McGuinness says decision to attend queen’s banquet of ‘tremendous significance’

Queen Elizabeth a ‘staunch supporter of peace process’, adds Deputy First Minister

Martin McGuinness shakes hands with Queen Elizabeth  in Belfast in 2012. Photograph: Paul Faith/PA

Martin McGuinness shakes hands with Queen Elizabeth in Belfast in 2012. Photograph: Paul Faith/PA


Sinn Féin Deputy First Minister Martin McGuinness has described his decision to attend a banquet for President Michael D Higgins hosted by Queen Elizabeth as of “tremendous significance”.

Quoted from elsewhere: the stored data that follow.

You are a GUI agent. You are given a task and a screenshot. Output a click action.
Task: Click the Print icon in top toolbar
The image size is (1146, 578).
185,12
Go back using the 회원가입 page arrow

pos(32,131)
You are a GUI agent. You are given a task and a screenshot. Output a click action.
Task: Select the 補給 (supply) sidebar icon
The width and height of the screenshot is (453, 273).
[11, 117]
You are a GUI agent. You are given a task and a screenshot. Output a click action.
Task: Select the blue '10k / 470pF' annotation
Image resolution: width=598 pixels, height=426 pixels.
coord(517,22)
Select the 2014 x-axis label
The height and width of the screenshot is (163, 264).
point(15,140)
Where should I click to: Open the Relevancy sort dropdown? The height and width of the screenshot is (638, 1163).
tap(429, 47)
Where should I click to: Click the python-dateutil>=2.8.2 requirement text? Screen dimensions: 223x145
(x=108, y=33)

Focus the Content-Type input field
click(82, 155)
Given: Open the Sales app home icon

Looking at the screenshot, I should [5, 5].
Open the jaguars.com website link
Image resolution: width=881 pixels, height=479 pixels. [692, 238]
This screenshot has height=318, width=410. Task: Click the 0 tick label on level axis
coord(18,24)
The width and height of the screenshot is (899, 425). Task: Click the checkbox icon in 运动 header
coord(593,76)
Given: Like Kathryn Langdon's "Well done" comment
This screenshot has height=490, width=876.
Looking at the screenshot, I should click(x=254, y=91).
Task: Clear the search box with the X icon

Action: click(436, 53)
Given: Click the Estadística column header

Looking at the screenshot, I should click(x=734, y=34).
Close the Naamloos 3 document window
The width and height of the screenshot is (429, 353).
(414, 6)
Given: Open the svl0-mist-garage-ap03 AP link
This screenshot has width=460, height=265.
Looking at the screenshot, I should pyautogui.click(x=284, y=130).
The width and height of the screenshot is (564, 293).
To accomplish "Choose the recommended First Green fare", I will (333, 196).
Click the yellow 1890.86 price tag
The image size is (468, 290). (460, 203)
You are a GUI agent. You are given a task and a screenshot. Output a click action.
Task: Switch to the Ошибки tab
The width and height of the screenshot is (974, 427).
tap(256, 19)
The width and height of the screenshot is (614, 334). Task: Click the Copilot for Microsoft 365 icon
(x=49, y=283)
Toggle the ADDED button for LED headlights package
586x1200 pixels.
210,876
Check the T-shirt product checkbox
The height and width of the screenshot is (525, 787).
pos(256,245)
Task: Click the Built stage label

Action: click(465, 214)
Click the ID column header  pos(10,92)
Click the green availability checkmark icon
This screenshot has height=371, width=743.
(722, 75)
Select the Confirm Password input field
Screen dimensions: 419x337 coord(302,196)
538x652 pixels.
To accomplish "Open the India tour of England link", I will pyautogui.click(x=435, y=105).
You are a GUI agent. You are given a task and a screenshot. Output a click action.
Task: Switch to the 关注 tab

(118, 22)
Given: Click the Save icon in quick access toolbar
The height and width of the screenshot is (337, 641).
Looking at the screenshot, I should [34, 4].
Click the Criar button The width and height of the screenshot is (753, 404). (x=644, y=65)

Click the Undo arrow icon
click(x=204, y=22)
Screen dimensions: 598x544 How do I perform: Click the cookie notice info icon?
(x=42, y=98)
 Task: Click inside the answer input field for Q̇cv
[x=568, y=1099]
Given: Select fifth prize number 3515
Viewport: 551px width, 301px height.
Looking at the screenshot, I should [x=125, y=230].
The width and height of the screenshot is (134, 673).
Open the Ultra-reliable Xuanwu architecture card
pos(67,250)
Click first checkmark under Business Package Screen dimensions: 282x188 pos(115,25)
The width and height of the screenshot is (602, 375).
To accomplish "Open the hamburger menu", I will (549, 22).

After considerable deliberation, Sinn Féin president Gerry Adams announced on Saturday that Mr McGuinness would attend the banquet at Windsor Castle tomorrow night, which also will be attended by First Minister Peter Robinson. “This decision by a confident republican leadership is in keeping with the transition that is ongoing within the island of Ireland and between Ireland, including the North, and Britain,” Mr Adams said.

“There is now a peaceful and democratic way to end the union and Partition. This is a work in progress and Sinn Féin accepts there is an onus on us to persuade our unionist neighbours that their interests are best served in a new, agreed Ireland,” he added.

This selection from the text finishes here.